• ZITIERTER ABSCHNITT:
───

Aufgrund der frühen und vielfältigen Kritik verwundert es nicht, dass sich auch die Gerichte schon mehrfach zur Verfassungsmäßigkeit der Abgeltungsteuer geäußert haben.
1. Entscheidungen des BVerfG
a) Vor Einführung der Abgeltungsteuer: Zulässigkeit einer Quellenbesteuerung?
Exklusive Quellenbesteuerung ja, ...: Schon vor Einführung der Abgeltungsteuer hat sich das BVerfG mit der Zulässigkeit einer Quellenbesteuerung für Einkünfte aus Kapitalvermögen befasst und dem Gesetzgeber in seinen Urteilen
- vom 27.6.1991 ("Zinssteuerurteil") und
- vom 9.3.2004 ("Tipke-Urteil")
eine abgeltende Quellenbesteuerung zur Sicherstellung der Belastungsgleichheit sogar nahegelegt. Nach Auffassung des BVerfG dürfe der Gesetzgeber die Erwerbsgrundlage "Finanzkapital" an der Quelle
- mit einer linearen Definitivsteuer besteuern und
- dabei den absetzbaren Aufwand typisieren.
..., aber im Rahmen grundrechtlicher Rechtfertigung: Jedoch hat das BVerfG im Zusammenhang mit der sog. Reichensteuer jüngst entschieden, dass die durch eine Schedulierung entstehende Ungleichbehandlung verschiedener Einkunftsarten die grundrechtlichen Rechtfertigungsanforderungen erfüllen müsse.
b) Kein BVerfG-Verfahren zur Abgeltungsteuer
Zu der in 2008 eingeführten Abgeltungsteuer hat das BVerfG bislang noch kein Verfahren zur Entscheidung angenommen; nach den Ausführungen des FG Niedersachsen waren hierzu bisher vier Verfahren anhängig, bei denen der geltend gemachte Verfassungsverstoß jedoch nicht die Verfassungsmäßigkeit der Abgeltungsteuer an sich betraf. Vielmehr ging es darum, ob der Ausschluss der Abgeltungsteuer – also die Nichtanwendung auf ähnliche Sachverhalte – mit dem Verfassungsrecht vereinbar ist.
2. Entscheidungen der Finanzgerichtsbarkeit
Der BFH hat sich mehrfach zur Verfassungsmäßigkeit des Abgeltungsteuersystems geäußert und wiederholt geurteilt, dass die Privilegierung der Einkünfte aus Kapitalvermögen, die nach § 32d Abs. 1 EStG i.H.v. 25 % besteuert werden, gegenüber anderen progressiv besteuerten Einkunftsarten verfassungsgemäß sei.
Auch die FG haben sich mit der Verfassungsmäßigkeit des § 32d EStG beschäftigt. So hält z.B. das FG Nürnberg die Ungleichbehandlung der Einkünfte aus Kapitalvermögen gegenüber den anderen Einkunftsarten ebenfalls für verfassungsgemäß. Betreffend die anderen Regelungsbereiche des § 32d EStG weichen die Einschätzungen der FG z.T. von der Auffassung des BFH ab.

───

• ERFASSTE DATEN:
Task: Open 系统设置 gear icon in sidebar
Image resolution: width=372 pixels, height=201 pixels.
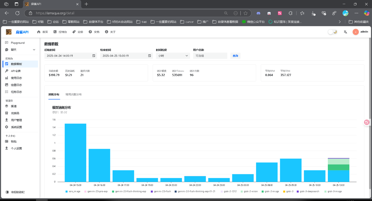Action: click(7, 127)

───

• ZU ERLEDIGENDE AUFGABE:
Geben Sie aus dem Text zur Abgeltungsteuer den Abschnitt von "Exklusive Quellenbesteuerung ja, ...: Schon" bis "Rechtfertigungsanforderungen erfüllen müsse." wortgetreu wieder. Als Grundlage dient ausschließlich der Text zur Abgeltungsteuer.

• LÖSUNG DER AUFGABE:
Exklusive Quellenbesteuerung ja, ...: Schon vor Einführung der Abgeltungsteuer hat sich das BVerfG mit der Zulässigkeit einer Quellenbesteuerung für Einkünfte aus Kapitalvermögen befasst und dem Gesetzgeber in seinen Urteilen
- vom 27.6.1991 ("Zinssteuerurteil") und
- vom 9.3.2004 ("Tipke-Urteil")
eine abgeltende Quellenbesteuerung zur Sicherstellung der Belastungsgleichheit sogar nahegelegt. Nach Auffassung des BVerfG dürfe der Gesetzgeber die Erwerbsgrundlage "Finanzkapital" an der Quelle
- mit einer linearen Definitivsteuer besteuern und
- dabei den absetzbaren Aufwand typisieren.
..., aber im Rahmen grundrechtlicher Rechtfertigung: Jedoch hat das BVerfG im Zusammenhang mit der sog. Reichensteuer jüngst entschieden, dass die durch eine Schedulierung entstehende Ungleichbehandlung verschiedener Einkunftsarten die grundrechtlichen Rechtfertigungsanforderungen erfüllen müsse.